Kunjungan kedua pada bulan Juli, 2014, detik-detik jelang ujian tesis di bulan Agustus. Saat itu saya pulang ke Bali untuk mencari data tambahan, lalu menyempatkan diri mengunjungi kota Singaraja. Seorang teman mengajak bertemu, dan saya mengiyakan. Kami berjumpa di KFC Singaraja yang telah dibuka sejak tahun 2013. Itupun saya tidak makan maupun minum, hanya ngobrol membincangkan momen-momen indah saat PPL Real dulu di tahun 2010.

Selama dua tahun menetap di Yogyakarta, meski bergelimang dana riset penelitian dari Adger University of Norwegia, tak sekalipun saya pernah menghabiskan uang dan waktu kongkow di restoran cepat saji semacam KFC maupun McD. Akhir pekan, jika tidak ada kesibukan akan saya habiskan dengan bermain futsal atau menyewa Playstation 3.

Ketidaksukaan saya terhadap restoran cepat saji di atas bukan perkara karena saya seorang Marxis, atau golongan kiri tulen.

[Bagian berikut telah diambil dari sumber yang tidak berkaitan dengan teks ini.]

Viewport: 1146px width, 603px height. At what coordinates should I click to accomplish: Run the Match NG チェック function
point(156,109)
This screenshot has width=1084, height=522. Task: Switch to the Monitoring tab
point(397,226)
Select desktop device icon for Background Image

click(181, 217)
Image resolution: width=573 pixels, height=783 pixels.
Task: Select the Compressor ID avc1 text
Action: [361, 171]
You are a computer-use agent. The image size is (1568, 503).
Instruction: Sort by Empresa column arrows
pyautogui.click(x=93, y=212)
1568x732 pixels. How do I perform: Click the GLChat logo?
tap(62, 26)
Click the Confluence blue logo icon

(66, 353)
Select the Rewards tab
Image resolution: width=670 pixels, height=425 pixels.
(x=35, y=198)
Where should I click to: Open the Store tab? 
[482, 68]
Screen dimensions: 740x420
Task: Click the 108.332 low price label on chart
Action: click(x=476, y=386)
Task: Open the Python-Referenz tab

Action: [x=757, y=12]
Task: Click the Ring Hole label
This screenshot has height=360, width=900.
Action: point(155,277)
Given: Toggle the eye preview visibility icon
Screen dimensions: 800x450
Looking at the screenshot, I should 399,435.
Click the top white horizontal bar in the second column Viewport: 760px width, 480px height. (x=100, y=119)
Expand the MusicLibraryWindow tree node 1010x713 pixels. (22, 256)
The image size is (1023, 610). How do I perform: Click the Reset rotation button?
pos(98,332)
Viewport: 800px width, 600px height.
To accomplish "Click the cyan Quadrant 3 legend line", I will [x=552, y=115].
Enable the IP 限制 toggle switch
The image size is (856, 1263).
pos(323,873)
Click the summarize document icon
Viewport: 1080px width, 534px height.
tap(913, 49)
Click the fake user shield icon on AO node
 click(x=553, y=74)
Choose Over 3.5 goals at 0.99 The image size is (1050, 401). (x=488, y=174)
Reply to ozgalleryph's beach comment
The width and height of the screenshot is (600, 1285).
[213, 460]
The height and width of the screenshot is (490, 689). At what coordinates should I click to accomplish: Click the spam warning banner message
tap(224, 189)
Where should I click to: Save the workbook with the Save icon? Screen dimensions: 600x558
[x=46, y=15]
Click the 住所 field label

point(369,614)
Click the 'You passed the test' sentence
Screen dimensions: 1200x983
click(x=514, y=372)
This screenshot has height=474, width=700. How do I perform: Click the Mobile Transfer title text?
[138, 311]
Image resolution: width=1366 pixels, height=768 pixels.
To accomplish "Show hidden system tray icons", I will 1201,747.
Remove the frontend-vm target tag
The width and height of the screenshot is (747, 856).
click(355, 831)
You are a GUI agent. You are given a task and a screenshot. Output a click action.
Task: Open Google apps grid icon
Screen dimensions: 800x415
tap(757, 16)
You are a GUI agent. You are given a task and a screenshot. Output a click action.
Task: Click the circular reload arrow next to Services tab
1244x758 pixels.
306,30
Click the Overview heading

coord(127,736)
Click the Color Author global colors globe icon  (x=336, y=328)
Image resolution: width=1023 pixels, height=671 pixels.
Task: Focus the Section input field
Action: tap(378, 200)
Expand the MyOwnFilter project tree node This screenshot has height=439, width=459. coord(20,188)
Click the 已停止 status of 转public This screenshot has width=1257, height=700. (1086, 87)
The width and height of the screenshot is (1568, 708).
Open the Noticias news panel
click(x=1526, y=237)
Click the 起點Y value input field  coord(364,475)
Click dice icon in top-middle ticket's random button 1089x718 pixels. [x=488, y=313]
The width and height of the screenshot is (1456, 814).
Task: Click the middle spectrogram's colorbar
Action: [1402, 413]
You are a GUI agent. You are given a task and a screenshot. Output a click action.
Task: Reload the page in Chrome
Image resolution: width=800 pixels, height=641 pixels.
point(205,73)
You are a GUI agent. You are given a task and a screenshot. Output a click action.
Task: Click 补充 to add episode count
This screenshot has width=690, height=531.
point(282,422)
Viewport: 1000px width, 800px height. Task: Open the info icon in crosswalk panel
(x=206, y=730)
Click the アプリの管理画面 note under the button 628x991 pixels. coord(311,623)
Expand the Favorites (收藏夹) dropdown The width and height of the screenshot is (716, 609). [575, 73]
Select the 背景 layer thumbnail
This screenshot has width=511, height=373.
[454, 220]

Alasan tersebut terlalu naif, karena toh saya juga memakai produk kapitalis lainnya seperti hp, motor dan lain sebagainya. Hal tersebut lebih didorong oleh cita rasa yang ditawarkan dan masalah-masalah kesehatan yang ditimbulkan.

Menurut saya, rasa yang ditawarkan ayam goreng yang dibuat dua perusahan transnasional di atas tidak lebih baik dari ayam goreng yang dijual di pinggiran jalan semacam warung pecel lele. Saya lebih suka makan lesehan sekitaran Selokan Mataram, Gejayan dan Klebengan yang menawarkan masakan angkringan khas Jogja.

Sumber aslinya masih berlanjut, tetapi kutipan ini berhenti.